## Furstenberg’s Correspondence Theorem

In 1977 Furstenberg gave a new proof of Szemerédi’s theorem using ergodic theory. The first step in that proof was to turn the combinatorial statement into a statement in ergodic theory. Thus Furstenberg created what is now known as Furstenberg’s correspondence principle. While this was not (by far) the most difficult part of the proof of Szemerédi’s theorem, it was this principle that allowed many generalizations of Szemerédi’s theorem to be proved via ergodic theoretical arguments. Most of those generalizations had to wait a long time before seeing a combinatorial proof, and for some, no combinatorial proof was ever found (yet).

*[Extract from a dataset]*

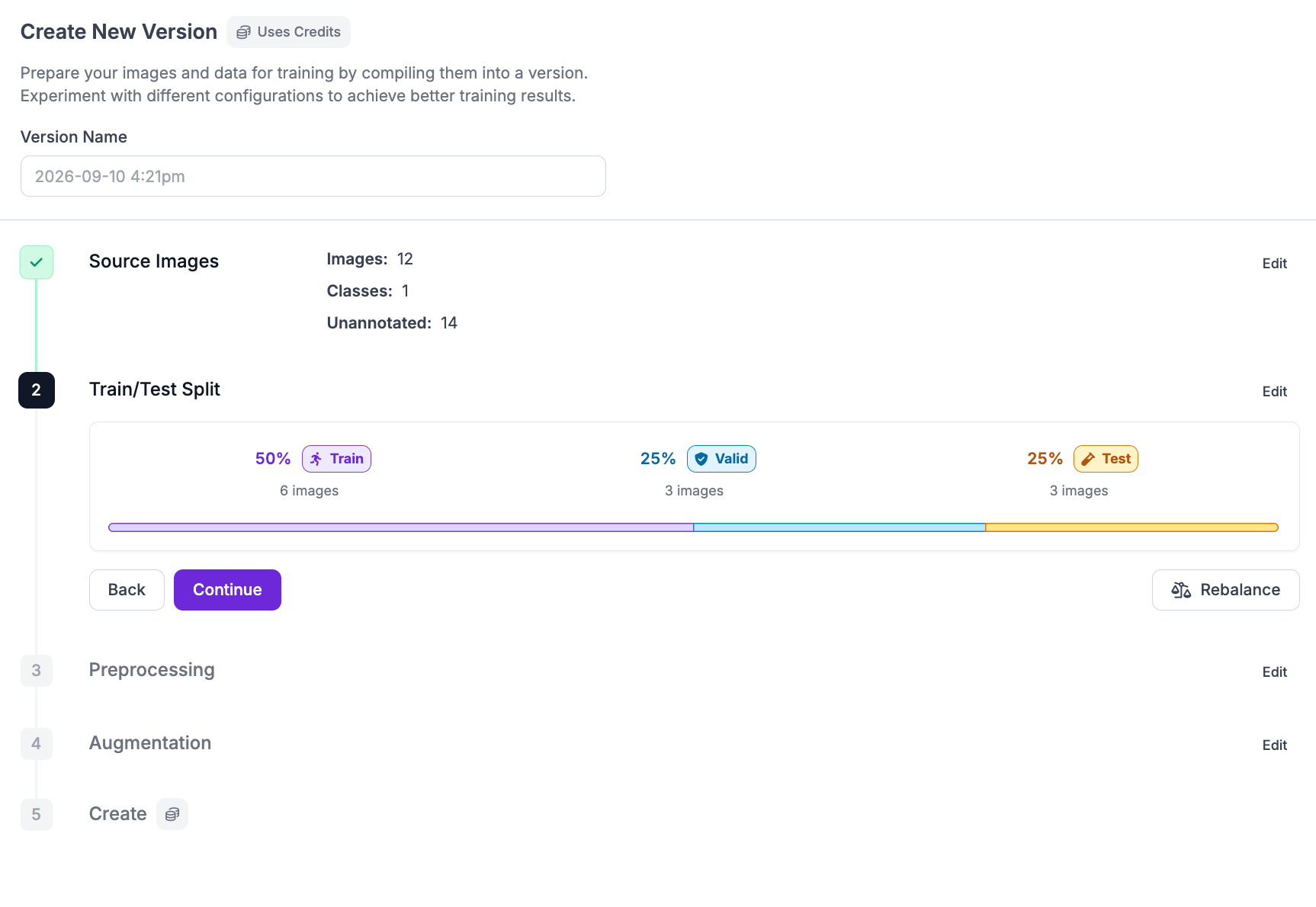Screen dimensions: 1316x907
Task: Click the Train runner icon badge
Action: (336, 459)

In this post I will state and prove the correspondence principle and then I will use it to give another proof of Sárközy’s theorem, discussed in my previous post.

— 1. Motivation and a more general setup —

The original correspondence principle was stated for subsets of ${{\mathbb Z}}$, but I will consider more general countable commutative semigroups.

This is useful when we want to use this technology to deal with combinatorial properties of (say) the multiplicative semigroup of integers, as well as additive structure on the higher dimension groups ${{\mathbb Z}^n}$.

Definition 1 (Følner sequence)Let ${G}$ be a countable semigroup. A (left) Følner sequence in ${G}$ is a sequence ${\{F_N\}}$ where each ${F_N}$ is a finite subset of ${G}$ and such that for any ${g\in G}$ the set ${gF_N:=\{gx:x\in F_N\}}$ satisfies

$\displaystyle \lim_{N\rightarrow\infty}\frac{|gF_N\cap F_N|}{|F_N|}=1$

The standard example is the sequence of intervals ${\{[1,N]\}}$ in the group ${{\mathbb Z}}$ (note that the group operation is the addition). We note that not every countable semigroup has a Følner sequence. For instance the free group on two generators has no Følner sequence.

All solvable groups (in particular abelian groups) are amenable. The existence of a Følner sequence in a semigroup allows us to define the notion of density:

Definition 2 (Upper Density) Let ${G}$ be a countable semigroup admiting a Følner sequence ${\{F_N\}}$. Then for any subset ${A\subset G}$ we define its upper density (with respect to ${\{F_N\}}$) by

$\displaystyle \bar d(A)=\limsup_{N\rightarrow\infty}\frac{|A\cap F_N|}{|F_N|}$

Note that the limit doesn’t exist in general. Also, a set ${A\subset G}$ can have different densities with respect to different Følner sequences. As an example consider the set ${A=\bigcup [n^3,n^3+n]\subset{\mathbb Z}}$. With respect to the Følner sequence ${F_N=[N^3,N^3+N]}$ the density of ${A}$ is ${1}$, but with respect to the standard Følner sequence ${G_N=[1,N]}$ the density is ${0}$.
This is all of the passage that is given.